Alla fine del conto al ristorante c’è sempre la voce relativa la coperto. Ma perché si paga il coperto? Proviamo a scoprirlo, ripercorrendo un po’ di storia della ristorazione italiana. Anche se si attende da tempo una legge anti-coperto, infatti, i ristoranti italiani posso inserire a oggi questa voce nel conto il coperto al ristorante fa parte della cultura italiana.

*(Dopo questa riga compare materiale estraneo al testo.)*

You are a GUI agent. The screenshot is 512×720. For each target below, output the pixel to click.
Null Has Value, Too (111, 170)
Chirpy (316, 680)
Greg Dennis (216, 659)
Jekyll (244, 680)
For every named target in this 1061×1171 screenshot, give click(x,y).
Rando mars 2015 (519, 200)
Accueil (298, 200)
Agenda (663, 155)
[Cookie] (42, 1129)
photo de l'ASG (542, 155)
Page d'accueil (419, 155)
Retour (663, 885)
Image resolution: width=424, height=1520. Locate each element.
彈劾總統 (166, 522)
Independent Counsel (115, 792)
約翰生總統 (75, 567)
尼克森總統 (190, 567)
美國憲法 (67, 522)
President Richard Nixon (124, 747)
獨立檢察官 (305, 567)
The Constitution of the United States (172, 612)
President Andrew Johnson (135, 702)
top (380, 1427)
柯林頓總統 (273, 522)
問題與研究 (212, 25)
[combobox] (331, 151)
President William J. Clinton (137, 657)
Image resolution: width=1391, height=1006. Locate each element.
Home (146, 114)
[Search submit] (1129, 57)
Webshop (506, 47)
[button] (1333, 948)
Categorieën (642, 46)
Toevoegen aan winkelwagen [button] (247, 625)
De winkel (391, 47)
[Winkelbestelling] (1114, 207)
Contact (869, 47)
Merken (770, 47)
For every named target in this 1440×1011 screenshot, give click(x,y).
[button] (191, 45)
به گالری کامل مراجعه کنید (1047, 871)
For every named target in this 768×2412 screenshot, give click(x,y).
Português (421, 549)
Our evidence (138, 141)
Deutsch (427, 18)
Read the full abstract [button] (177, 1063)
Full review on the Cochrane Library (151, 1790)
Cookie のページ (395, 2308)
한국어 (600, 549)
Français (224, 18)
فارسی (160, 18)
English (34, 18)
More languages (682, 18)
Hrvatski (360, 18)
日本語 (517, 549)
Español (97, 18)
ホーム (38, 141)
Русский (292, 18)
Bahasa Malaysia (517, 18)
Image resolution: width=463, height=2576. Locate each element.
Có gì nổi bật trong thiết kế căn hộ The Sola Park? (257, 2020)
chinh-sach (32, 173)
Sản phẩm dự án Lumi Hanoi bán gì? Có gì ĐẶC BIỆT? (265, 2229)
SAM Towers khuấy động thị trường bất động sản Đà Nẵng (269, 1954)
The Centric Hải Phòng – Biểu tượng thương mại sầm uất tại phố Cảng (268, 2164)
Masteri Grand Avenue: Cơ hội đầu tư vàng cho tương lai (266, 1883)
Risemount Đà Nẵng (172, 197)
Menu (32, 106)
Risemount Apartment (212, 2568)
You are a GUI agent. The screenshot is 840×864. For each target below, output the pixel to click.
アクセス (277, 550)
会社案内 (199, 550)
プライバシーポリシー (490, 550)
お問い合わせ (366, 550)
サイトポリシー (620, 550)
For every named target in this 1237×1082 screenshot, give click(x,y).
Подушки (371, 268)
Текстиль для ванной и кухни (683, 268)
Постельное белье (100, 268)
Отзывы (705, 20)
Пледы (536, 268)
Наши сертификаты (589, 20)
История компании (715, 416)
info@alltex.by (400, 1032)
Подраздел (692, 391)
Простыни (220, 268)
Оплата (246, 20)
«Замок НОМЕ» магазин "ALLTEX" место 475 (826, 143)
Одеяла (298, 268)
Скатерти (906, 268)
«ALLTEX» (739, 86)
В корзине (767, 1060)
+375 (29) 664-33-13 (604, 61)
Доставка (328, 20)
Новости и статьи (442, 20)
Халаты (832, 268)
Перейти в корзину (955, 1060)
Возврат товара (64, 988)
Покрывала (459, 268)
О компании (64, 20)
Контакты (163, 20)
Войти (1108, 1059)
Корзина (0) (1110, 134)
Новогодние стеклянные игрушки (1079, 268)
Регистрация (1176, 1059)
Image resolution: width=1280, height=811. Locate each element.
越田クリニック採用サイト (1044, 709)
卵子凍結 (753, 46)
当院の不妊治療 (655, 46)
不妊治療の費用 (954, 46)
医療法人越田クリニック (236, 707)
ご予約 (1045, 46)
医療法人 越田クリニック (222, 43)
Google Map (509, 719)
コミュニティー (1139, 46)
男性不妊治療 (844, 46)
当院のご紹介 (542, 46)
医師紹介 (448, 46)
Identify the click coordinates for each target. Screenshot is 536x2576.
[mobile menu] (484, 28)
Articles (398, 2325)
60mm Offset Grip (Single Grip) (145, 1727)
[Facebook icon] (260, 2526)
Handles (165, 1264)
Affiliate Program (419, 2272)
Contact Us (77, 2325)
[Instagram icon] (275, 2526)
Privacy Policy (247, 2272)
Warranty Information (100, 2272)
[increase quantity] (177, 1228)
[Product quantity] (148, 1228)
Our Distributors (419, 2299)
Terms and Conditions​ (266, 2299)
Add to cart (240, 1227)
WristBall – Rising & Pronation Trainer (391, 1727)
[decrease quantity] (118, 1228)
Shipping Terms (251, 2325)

Il coperto si discute in Aula
La questione, quella fee che chiude il conto e che fa riferimento all’uso di tovagliato e stoviglie, oltre al servizio offerto dai camerieri, è tanto delicata da esser finita nelle discussioni su possibili leggi. Il coperto nel conto resta, viene abolito? La discussione è in corso ma al momento chi va al ristorante è tenuto a pagare il coperto e, volendo, può integrarlo con una mancia la cameriere.
Un po’ di storia
In origine il pagamento del coperto garantiva la possibilità di fruire di un posto al ristorante o in osteria. Nasce agli inizi del Medioevo a indicare la possibilità, da parte degli utenti, di utilizzare tavoli, tovaglie e stoviglie di un’osteria portandosi però il pranzo da casa. Un fagotto in spalla con il cibo da consumare ma senza rinunciare al pranzo della domenica fuori casa. In osteria, infatti, si acquistava solo il vino. Ecco perché l’idea di coperto rimanda proprio a stoviglie e tovagliato e non all’uso del cestino di pane, come spesso viene inteso. Ma perché i ristoratori accettavano di ricevere solo il coperto, rinunciando alla vendita degli alimenti? Semplice, perché solo in questo modo era possibile allargare l’utenza. Agli inizi del Medioevo e per molto tempo ancora, infatti, solo le classi più facoltose potevano permettersi un pranzo fuori casa e, inutile dire, non erano certo la maggioranza della popolazione. Inoltre, non volevano rinunciare al guadagno sul vino. Da specificare che il coperto non era conteggiato per quei clienti che si recavano all’osteria per consumare cibi prepararti dall’oste.
Quando il coperto inizia ad associarsi al pane
Perché oggi leghiamo l’idea di coperto al consumo del pane? Perché per contrastare l’invasione di avventori particolarmente scostumati, i ristoratori iniziarono ad affiancare all’acquisto del vino, il consumo del pane. E’ così che il pane rientrò nel pagamento del coperto, siamo arrivati così all’inizio del Novecento. Ma oggi cosa corrisponde al coperto? In realtà più nulla, al ristorante si paga tutto e soprattutto non si entra con il pranzo preparato a casa.
Coperto sì, coperto no
Anche se può far sorridere l’idea che le Camere si perdano in discussioni sul coperto, il tema presenta aspetti sociali di gande interesse. Proprio in un contesto socio-economico complesso come quello attuale, infatti, l’idea originale del coperto potrebbe essere reintrodotta per andare verso le esigenze delle famiglie in maggiore difficoltà. Dal 1987, la Franci ha scelto di abolire il coperto. Il costo di pane, acqua e servizio, infatti, deve essere indicato nei costi presentati al cliente. Da riflettere, poi, sul fatto che molto spesso ci ritroviamo a ordinare dell’acqua in bottiglia quando dovrebbe far parte del coperto. In Italia, il tema è lasciato alla decisione delle autonomie locali. Fa scuola Roma, in questo senso. Nel 1995, infatti, il coperto è vietato da un’ordinanza del sindaco. Può essere indicato nel conto, però, il consumo di pane e acqua. Accade il contrario nel 2006 con una legge regionale che abolisce la dicitura relativa a pane e acqua ma introduce il riferimento al servizio. I locali, però, devono esporre sia la licenza che l’autorizzazione all’esercizio della ristorazione. Da mettere in evidenza, rigorosamente, anche il listino dei prezzi. Come finirà la storia della legge anti-coperto? E’ di certo presto per dirlo, al momento non sembra essere tra le priorità da affrontare ma non è da escludere che presto ci saranno sorprese su questo fronte.